*** Records for the exercise Section Begins ***
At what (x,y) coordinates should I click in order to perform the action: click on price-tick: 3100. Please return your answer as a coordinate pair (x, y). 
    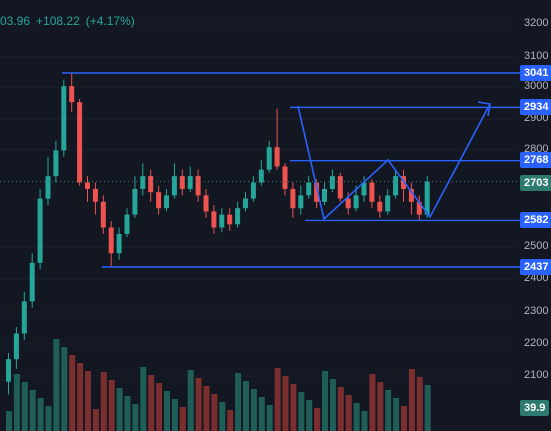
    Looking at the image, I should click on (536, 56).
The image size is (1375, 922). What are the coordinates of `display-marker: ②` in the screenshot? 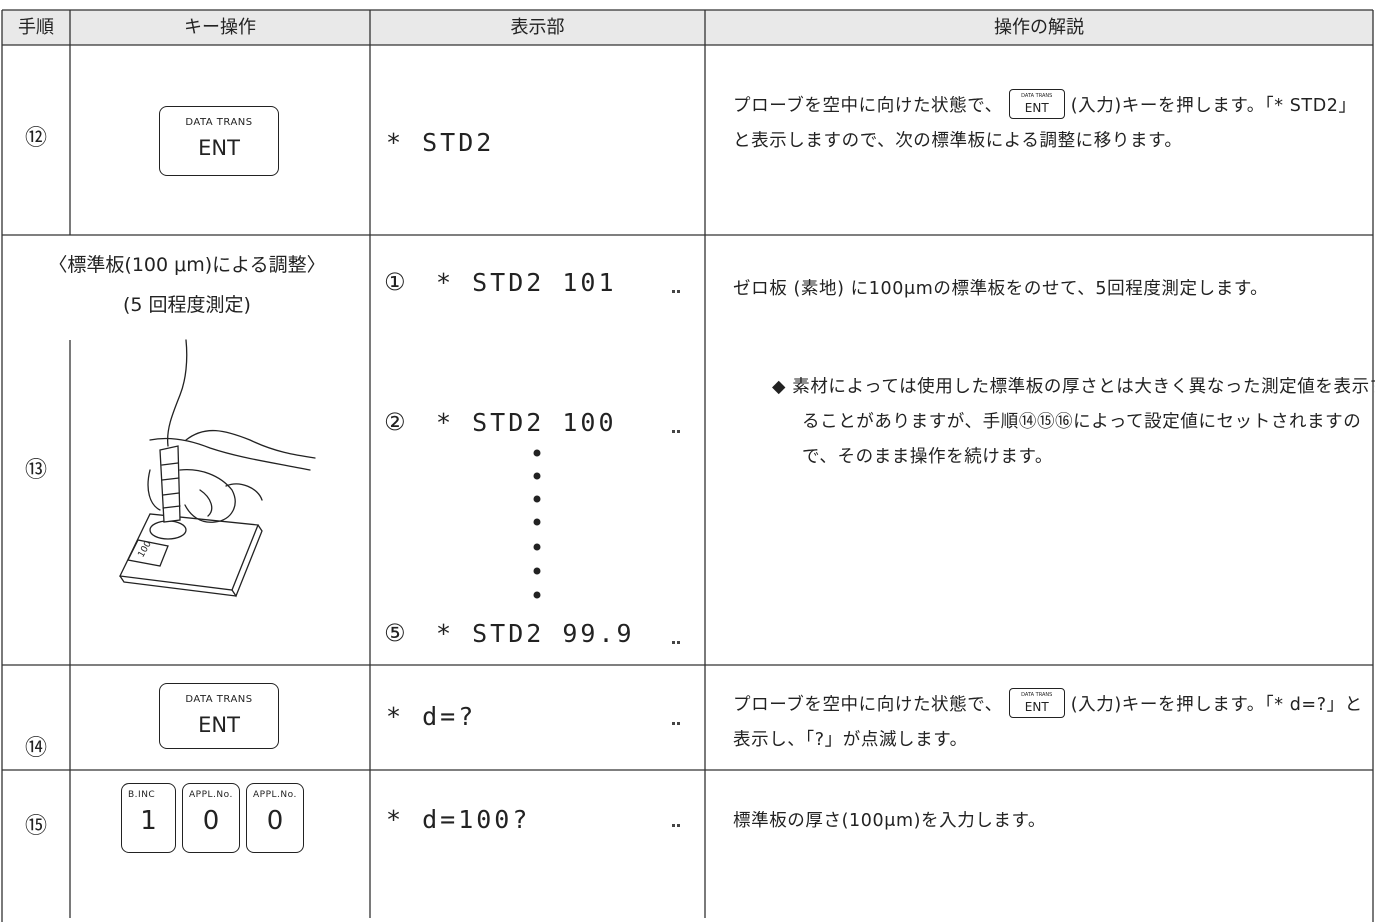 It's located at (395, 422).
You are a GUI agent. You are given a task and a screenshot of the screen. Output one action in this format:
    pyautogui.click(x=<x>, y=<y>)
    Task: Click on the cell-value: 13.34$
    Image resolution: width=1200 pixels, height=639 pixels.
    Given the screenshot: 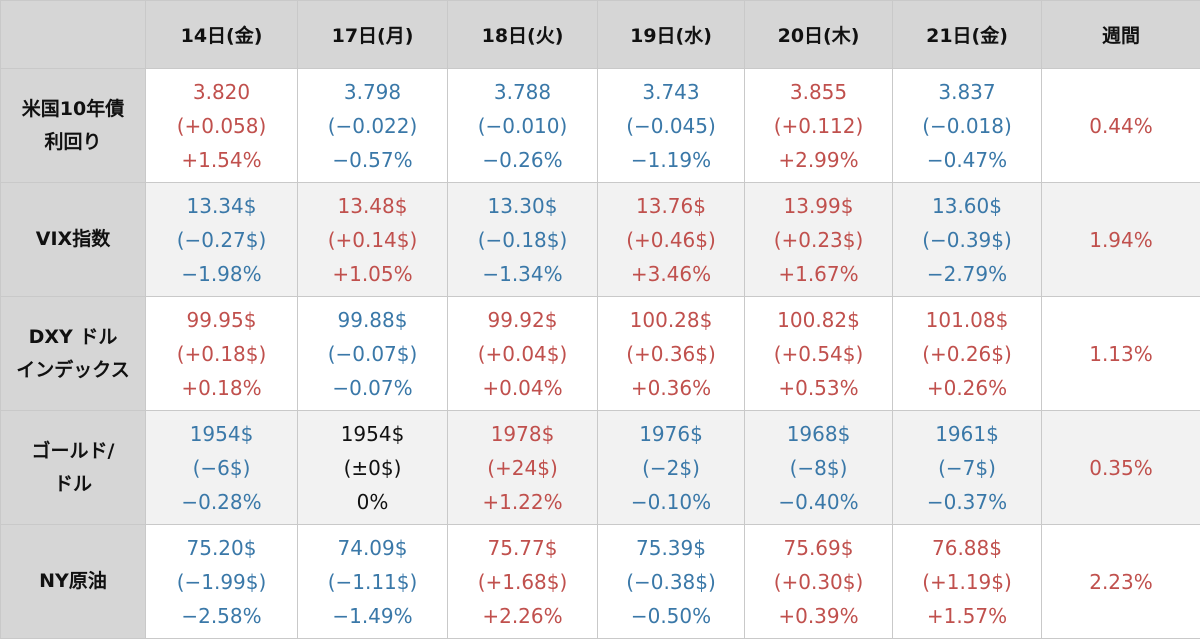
*** Records for the exercise Section Ends ***
** What the exercise asks **
Rewrite the records from the line containing "You are a GUI" up to and including the last line, changing every "screenshot" to "screen capture" and keeping everything else the same. Leave the pictures out.

** Result of the exercise **
You are a GUI agent. You are given a task and a screen capture of the screen. Output one action in this format:
    pyautogui.click(x=<x>, y=<y>)
    Task: Click on the cell-value: 13.34$
    Image resolution: width=1200 pixels, height=639 pixels.
    Given the screen capture: 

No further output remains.